Ogni persona sfollata ancora riconosciuta come rifugiata deve in genere pagare per quella designazione e l’assistenza annessa con confinamento fisico. Esistono anche nuovi schemi per trasformare le zone per rifugiati, come una in Giordania, in Zone economiche speciali. Sebbene siano in gran parte infruttuosi, forniscono un bel giro completo di ritorno alla politica ottomana, che mirava a proteggere simultaneamente l’equilibrio etnico dello stato-nazione mentre serviva i capitalisti globali. La maggior parte dei cambiamenti più recenti alla politica sui rifugiati coinvolge più Grande Fratello poiché UNHCR e UNRWA stanno ora collaborando con aziende private su biometria e data mining. Nei primi anni 2000 UNHCR ha iniziato a investire in software di gestione della popolazione, come la scansione dell’iride per i rifugiati afghani che cercavano il rimpatrio. Nel 2015 ha introdotto il suo sistema di gestione dell’identità biometrica e “entro il 2020 aveva raccolto dati biometrici sull’80 percento dei rifugiati registrati dall’UNCHR, circa 37 milioni di persone” rendendoli di fatto lavoratori in un altro senso.

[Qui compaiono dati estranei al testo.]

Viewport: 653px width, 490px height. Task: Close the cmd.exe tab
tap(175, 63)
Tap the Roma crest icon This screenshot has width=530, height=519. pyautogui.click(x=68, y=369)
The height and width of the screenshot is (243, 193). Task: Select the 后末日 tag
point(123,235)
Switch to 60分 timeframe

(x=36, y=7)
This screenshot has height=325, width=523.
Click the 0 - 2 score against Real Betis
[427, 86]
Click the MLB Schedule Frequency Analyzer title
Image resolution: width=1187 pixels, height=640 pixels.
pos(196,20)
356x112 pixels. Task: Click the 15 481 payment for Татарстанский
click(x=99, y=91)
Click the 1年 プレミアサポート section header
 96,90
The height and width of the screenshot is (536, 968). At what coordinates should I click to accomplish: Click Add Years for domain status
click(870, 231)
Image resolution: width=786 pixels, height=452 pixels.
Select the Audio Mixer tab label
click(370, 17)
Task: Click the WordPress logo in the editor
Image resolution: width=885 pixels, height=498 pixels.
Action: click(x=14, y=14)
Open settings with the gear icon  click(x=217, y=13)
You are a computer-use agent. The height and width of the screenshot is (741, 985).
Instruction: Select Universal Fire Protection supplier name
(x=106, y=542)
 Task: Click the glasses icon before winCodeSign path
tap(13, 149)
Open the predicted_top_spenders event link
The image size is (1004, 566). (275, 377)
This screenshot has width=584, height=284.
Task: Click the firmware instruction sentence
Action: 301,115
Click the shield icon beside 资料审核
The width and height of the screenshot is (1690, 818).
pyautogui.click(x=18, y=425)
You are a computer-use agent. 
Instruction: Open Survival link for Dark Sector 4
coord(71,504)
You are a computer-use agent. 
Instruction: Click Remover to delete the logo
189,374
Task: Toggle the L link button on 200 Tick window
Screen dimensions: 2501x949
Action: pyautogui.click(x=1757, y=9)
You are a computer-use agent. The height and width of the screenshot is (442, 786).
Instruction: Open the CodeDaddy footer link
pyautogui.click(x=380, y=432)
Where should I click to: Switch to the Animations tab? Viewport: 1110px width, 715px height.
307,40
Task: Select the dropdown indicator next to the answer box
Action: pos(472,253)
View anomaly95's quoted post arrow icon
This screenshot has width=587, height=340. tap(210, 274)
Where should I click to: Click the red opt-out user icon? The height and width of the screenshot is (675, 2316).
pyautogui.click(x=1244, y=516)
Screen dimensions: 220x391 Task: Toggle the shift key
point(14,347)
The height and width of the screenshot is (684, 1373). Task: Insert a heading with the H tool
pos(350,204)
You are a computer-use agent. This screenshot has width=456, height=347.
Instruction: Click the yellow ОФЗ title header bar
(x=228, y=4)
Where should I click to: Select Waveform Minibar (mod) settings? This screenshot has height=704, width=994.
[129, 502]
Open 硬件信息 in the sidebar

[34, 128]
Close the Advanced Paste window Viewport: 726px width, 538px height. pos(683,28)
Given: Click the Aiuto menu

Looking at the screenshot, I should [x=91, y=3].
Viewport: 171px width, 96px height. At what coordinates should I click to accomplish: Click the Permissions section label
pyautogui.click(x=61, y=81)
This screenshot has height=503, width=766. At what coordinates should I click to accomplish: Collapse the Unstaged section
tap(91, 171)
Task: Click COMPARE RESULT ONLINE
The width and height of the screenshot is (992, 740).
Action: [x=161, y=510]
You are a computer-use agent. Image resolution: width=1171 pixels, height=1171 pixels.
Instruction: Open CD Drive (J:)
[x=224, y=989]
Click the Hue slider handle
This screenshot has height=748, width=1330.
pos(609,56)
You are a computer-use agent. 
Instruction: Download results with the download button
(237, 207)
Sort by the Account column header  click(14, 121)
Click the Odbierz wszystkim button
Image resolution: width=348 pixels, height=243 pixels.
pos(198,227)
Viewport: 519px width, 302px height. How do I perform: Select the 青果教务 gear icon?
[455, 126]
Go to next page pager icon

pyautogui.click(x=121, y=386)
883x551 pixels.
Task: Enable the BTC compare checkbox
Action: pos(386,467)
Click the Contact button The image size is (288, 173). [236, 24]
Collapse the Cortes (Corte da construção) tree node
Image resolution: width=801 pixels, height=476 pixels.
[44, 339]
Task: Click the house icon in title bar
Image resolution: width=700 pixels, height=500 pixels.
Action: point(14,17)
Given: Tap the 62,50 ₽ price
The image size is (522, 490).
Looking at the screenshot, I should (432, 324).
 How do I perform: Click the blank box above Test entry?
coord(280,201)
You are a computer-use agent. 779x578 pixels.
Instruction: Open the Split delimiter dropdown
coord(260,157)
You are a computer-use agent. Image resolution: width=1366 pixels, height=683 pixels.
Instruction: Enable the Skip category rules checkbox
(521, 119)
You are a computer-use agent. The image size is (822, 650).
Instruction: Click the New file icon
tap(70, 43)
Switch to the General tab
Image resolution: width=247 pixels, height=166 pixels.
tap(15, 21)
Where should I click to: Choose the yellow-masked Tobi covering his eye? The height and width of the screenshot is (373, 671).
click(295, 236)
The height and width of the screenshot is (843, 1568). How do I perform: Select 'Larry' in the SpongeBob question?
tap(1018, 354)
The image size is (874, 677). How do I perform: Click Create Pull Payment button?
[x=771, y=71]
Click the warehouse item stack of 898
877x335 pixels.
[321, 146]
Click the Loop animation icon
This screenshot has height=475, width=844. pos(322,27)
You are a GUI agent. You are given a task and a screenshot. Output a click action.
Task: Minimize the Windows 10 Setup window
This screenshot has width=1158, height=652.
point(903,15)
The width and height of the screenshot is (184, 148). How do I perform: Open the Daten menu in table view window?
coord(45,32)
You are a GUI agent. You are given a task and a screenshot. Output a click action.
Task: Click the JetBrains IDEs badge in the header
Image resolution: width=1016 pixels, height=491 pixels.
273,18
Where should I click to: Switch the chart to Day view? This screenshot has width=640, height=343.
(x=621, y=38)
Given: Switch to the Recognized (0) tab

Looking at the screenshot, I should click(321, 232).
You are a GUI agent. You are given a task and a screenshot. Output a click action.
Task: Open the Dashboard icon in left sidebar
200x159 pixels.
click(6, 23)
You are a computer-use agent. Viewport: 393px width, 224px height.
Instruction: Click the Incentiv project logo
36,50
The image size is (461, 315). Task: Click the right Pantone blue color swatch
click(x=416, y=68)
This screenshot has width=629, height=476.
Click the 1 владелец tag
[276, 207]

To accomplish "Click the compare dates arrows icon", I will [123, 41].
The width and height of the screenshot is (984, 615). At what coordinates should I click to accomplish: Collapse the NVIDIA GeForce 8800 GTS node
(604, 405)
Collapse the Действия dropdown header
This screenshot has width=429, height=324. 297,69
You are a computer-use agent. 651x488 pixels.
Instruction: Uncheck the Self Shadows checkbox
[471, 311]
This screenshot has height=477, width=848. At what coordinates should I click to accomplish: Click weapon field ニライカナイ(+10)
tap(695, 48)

La soluzione di Robson? Rendere la politica dei rifugiati nell’interesse dei rifugiati e non del capitale occidentale. A cui aggiungerei umilmente che l’Occidente potrebbe anche smettere di istigare e sostenere così tante guerre che creano così tanti migranti, ma questo non fa bene agli affari.

Appunti

[1] La Lega era particolarmente interessata ai bambini rifugiati russi come luoghi per le pubbliche relazioni e per il loro lavoro. Alcuni vennero ammassati in sistemi educativi fatti su misura per loro in modo che potessero eventualmente tornare e guidare la reintegrazione della Russia nell’ordine guidato dall’Occidente.

[2] Gli Stati Uniti hanno sempre sostenuto l’UNRWA (fino a poco tempo fa) nonostante i dubbi sui suoi stretti rapporti con l’Organizzazione per la Liberazione della Palestina, perché si riteneva che l’idea che i rifugiati palestinesi potessero destabilizzare il Medio Oriente fosse dannosa per gli affari.